[Dataset excerpts]
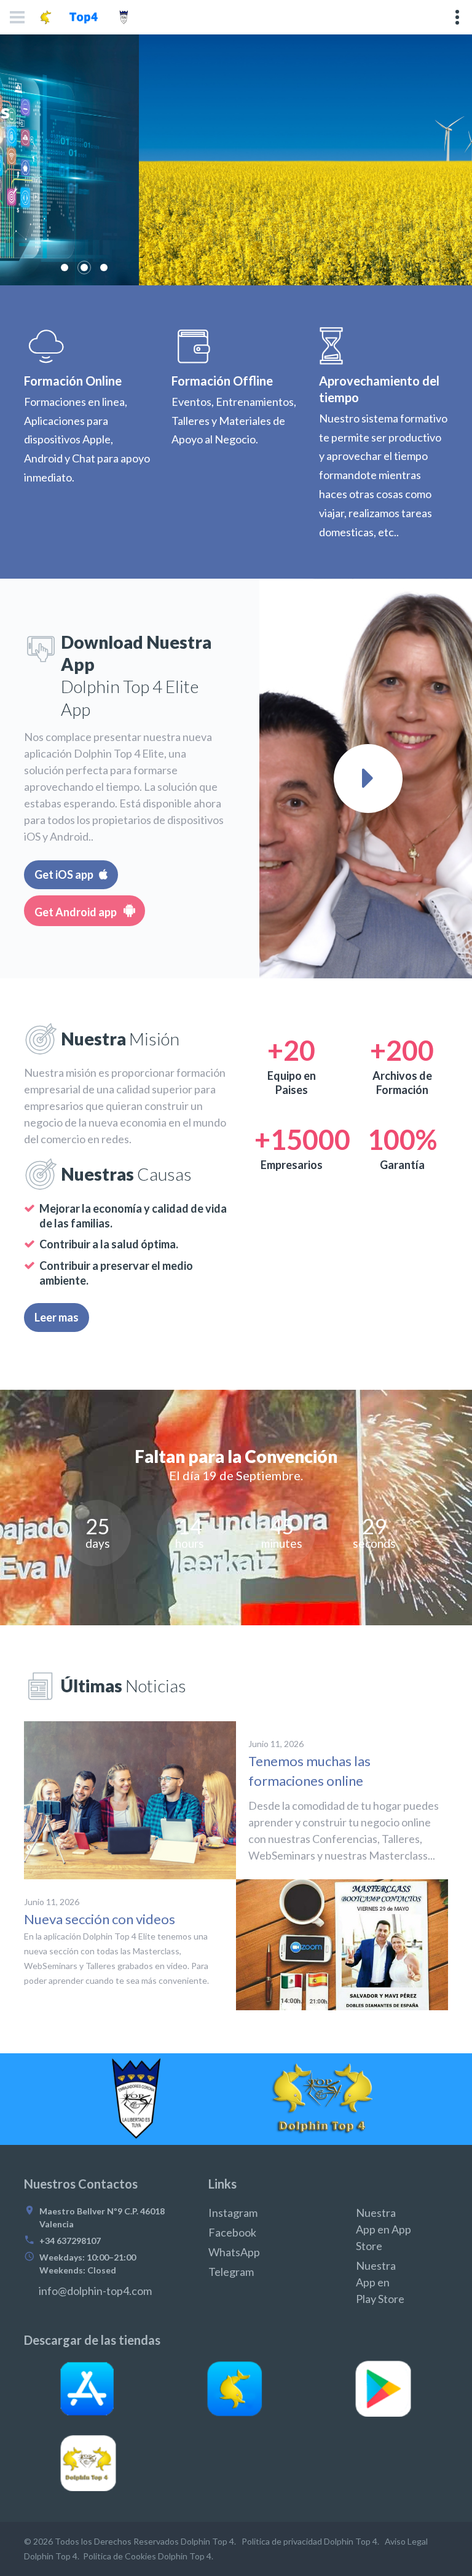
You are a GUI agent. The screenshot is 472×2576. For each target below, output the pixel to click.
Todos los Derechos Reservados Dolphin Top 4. (144, 2541)
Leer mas (56, 1317)
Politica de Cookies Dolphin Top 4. (148, 2556)
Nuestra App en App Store (383, 2229)
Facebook (232, 2232)
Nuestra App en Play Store (380, 2282)
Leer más (93, 221)
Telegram (231, 2271)
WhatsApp (234, 2252)
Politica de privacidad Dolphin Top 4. (309, 2541)
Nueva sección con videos (99, 1919)
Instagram (233, 2212)
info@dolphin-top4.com (95, 2290)
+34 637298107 (70, 2240)
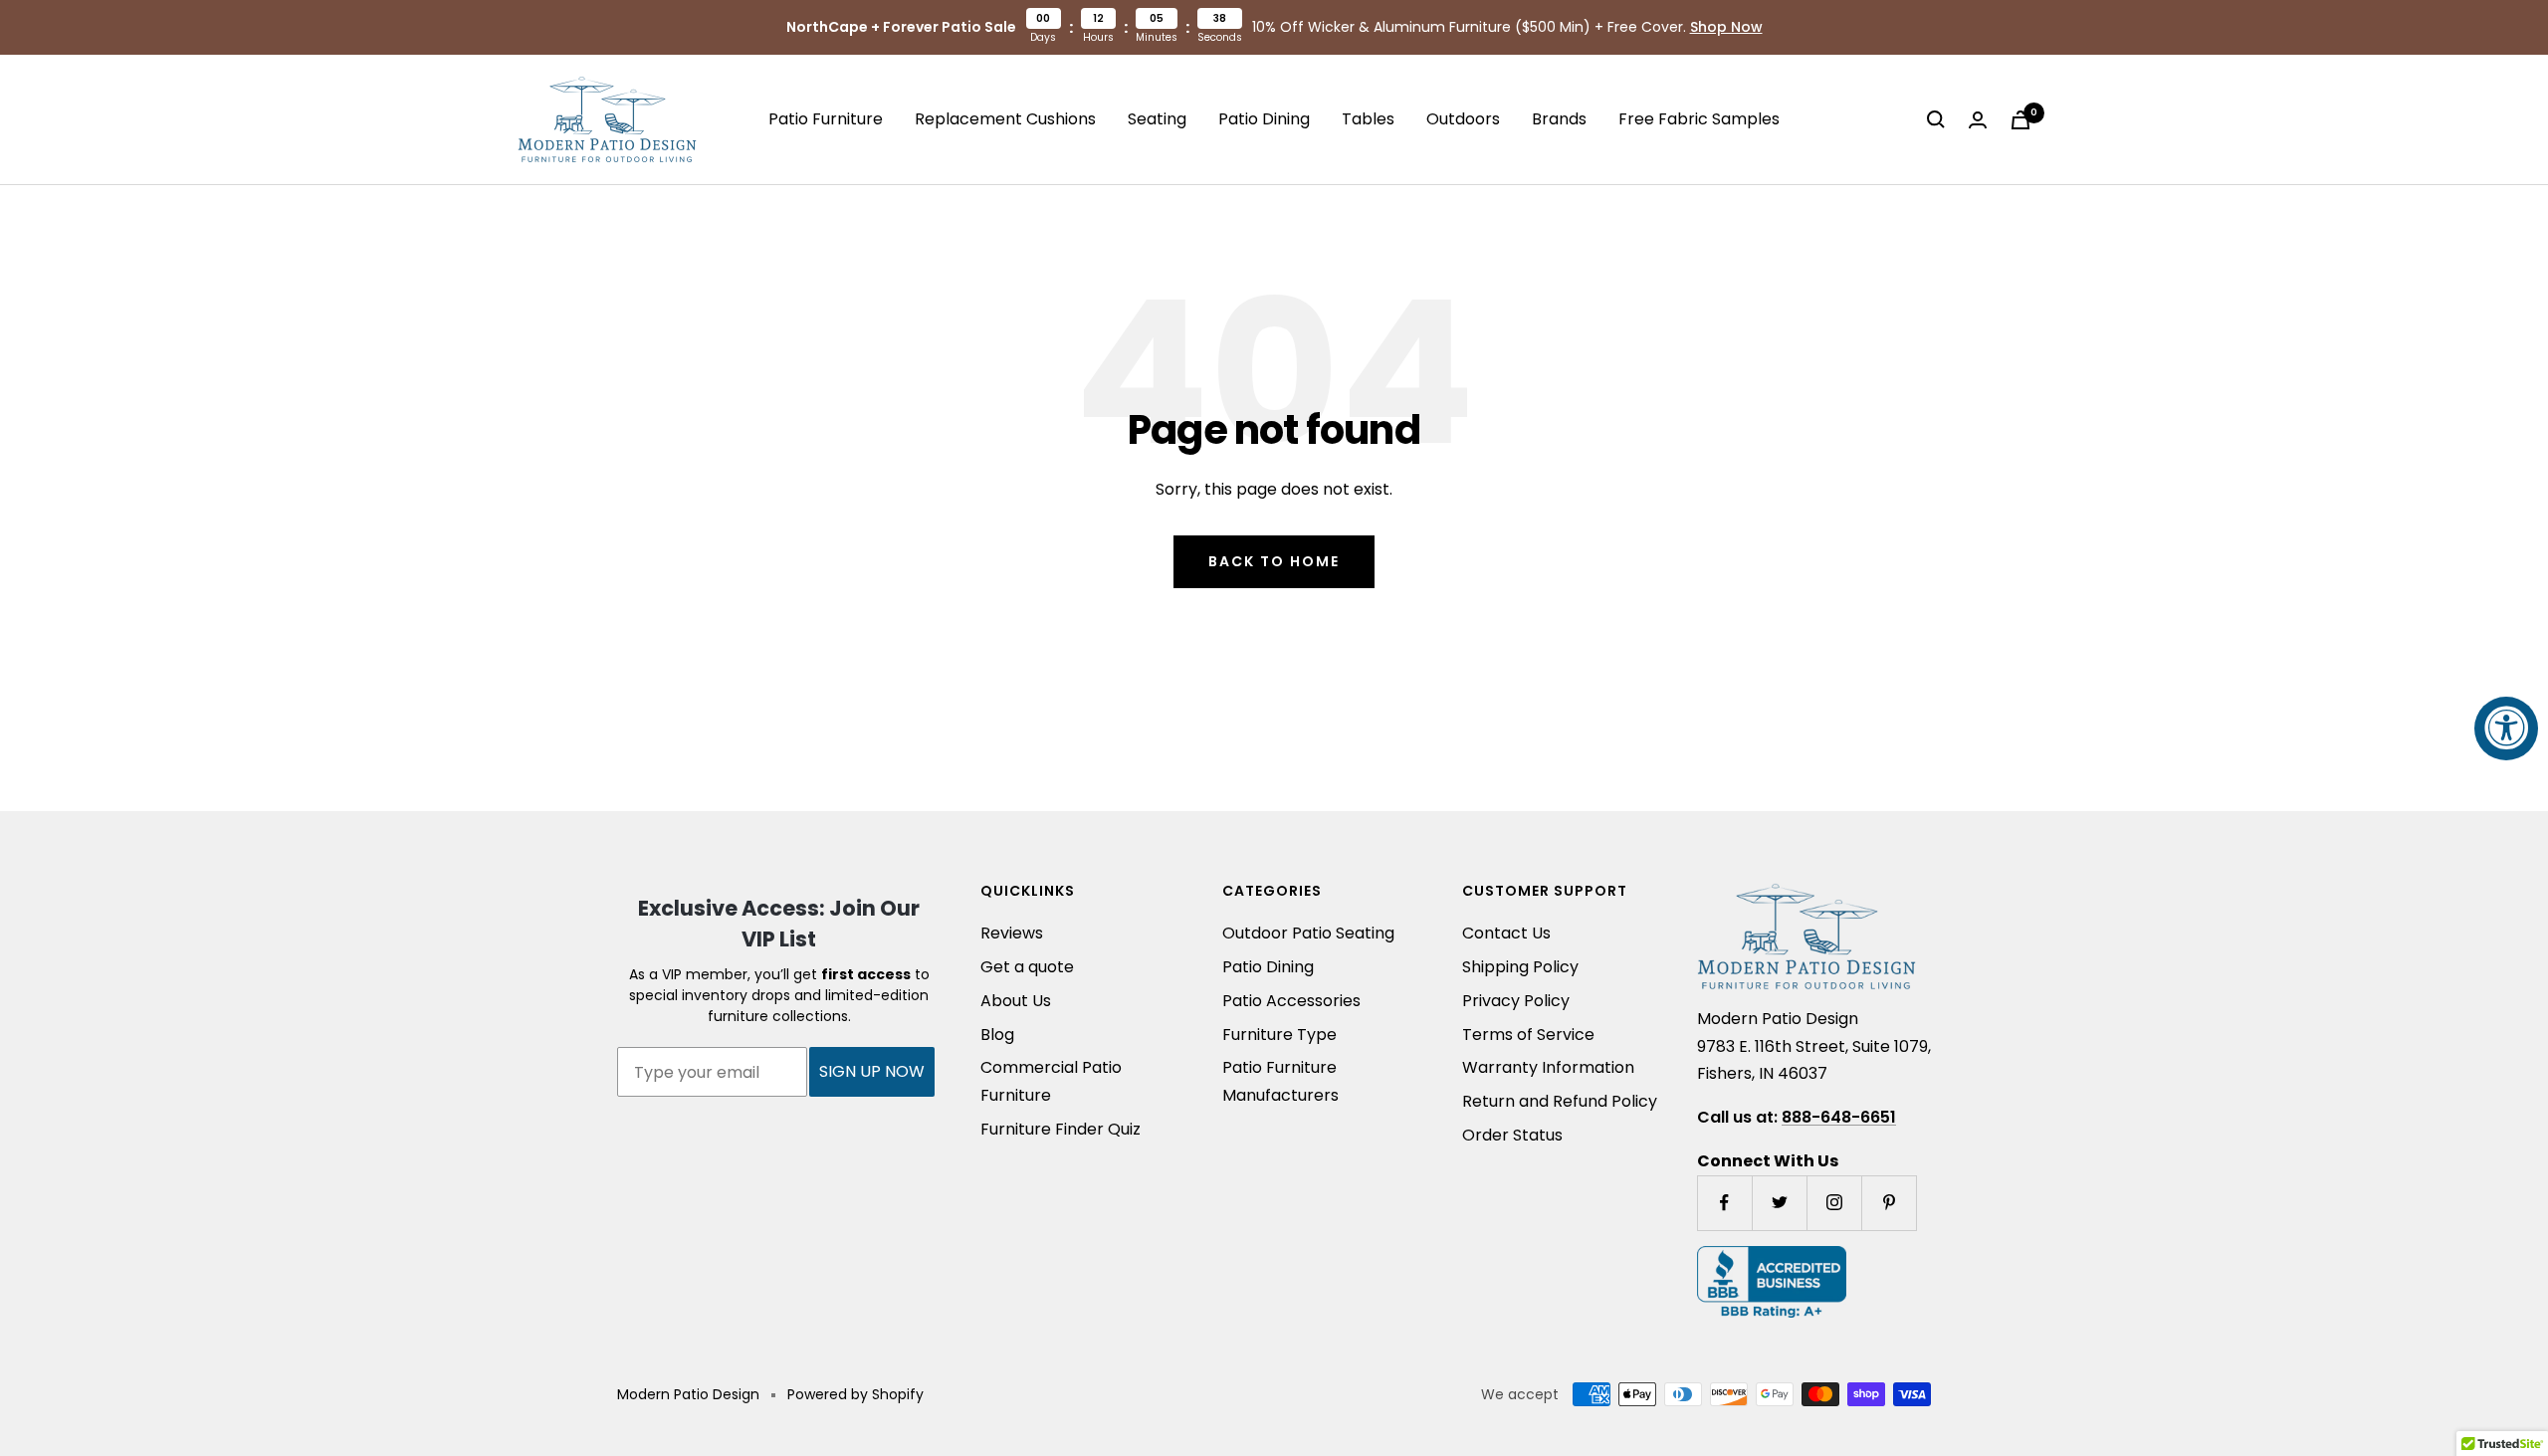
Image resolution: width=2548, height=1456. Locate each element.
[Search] (1936, 119)
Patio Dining (1264, 118)
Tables (1368, 118)
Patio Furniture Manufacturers (1280, 1081)
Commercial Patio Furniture (1051, 1081)
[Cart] (2020, 119)
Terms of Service (1528, 1034)
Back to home (1274, 561)
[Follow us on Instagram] (1833, 1202)
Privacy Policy (1516, 1000)
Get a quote (1027, 966)
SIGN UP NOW (872, 1071)
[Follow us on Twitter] (1779, 1202)
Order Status (1512, 1135)
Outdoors (1463, 118)
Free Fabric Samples (1699, 118)
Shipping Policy (1520, 966)
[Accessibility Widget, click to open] (2506, 728)
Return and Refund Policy (1559, 1101)
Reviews (1011, 933)
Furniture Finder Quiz (1060, 1129)
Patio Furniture (825, 118)
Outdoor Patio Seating (1308, 933)
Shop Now (1726, 27)
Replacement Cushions (1005, 118)
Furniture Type (1279, 1034)
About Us (1015, 1000)
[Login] (1978, 119)
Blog (997, 1034)
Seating (1157, 118)
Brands (1559, 118)
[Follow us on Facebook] (1724, 1202)
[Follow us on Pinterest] (1888, 1202)
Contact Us (1506, 933)
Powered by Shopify (855, 1394)
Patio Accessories (1291, 1000)
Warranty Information (1548, 1067)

Exercise description: Start with the line above containing "Facebook (232, 2232)" and end with the line containing "Commercial Patio Furniture (1051, 1081)". Set down that stretch exactly, without any pictures.

Reply:
Facebook (232, 2232)
Nuestra App en Play Store (380, 2282)
Leer más (93, 221)
Telegram (231, 2271)
WhatsApp (234, 2252)
Politica de privacidad Dolphin Top 4. (309, 2541)
Nueva sección con videos (99, 1919)
Instagram (233, 2212)
info@dolphin-top4.com (95, 2290)
+34 637298107 (70, 2240)
Image resolution: width=2548, height=1456. Locate each element.
[Search] (1936, 119)
Patio Dining (1264, 118)
Tables (1368, 118)
Patio Furniture Manufacturers (1280, 1081)
Commercial Patio Furniture (1051, 1081)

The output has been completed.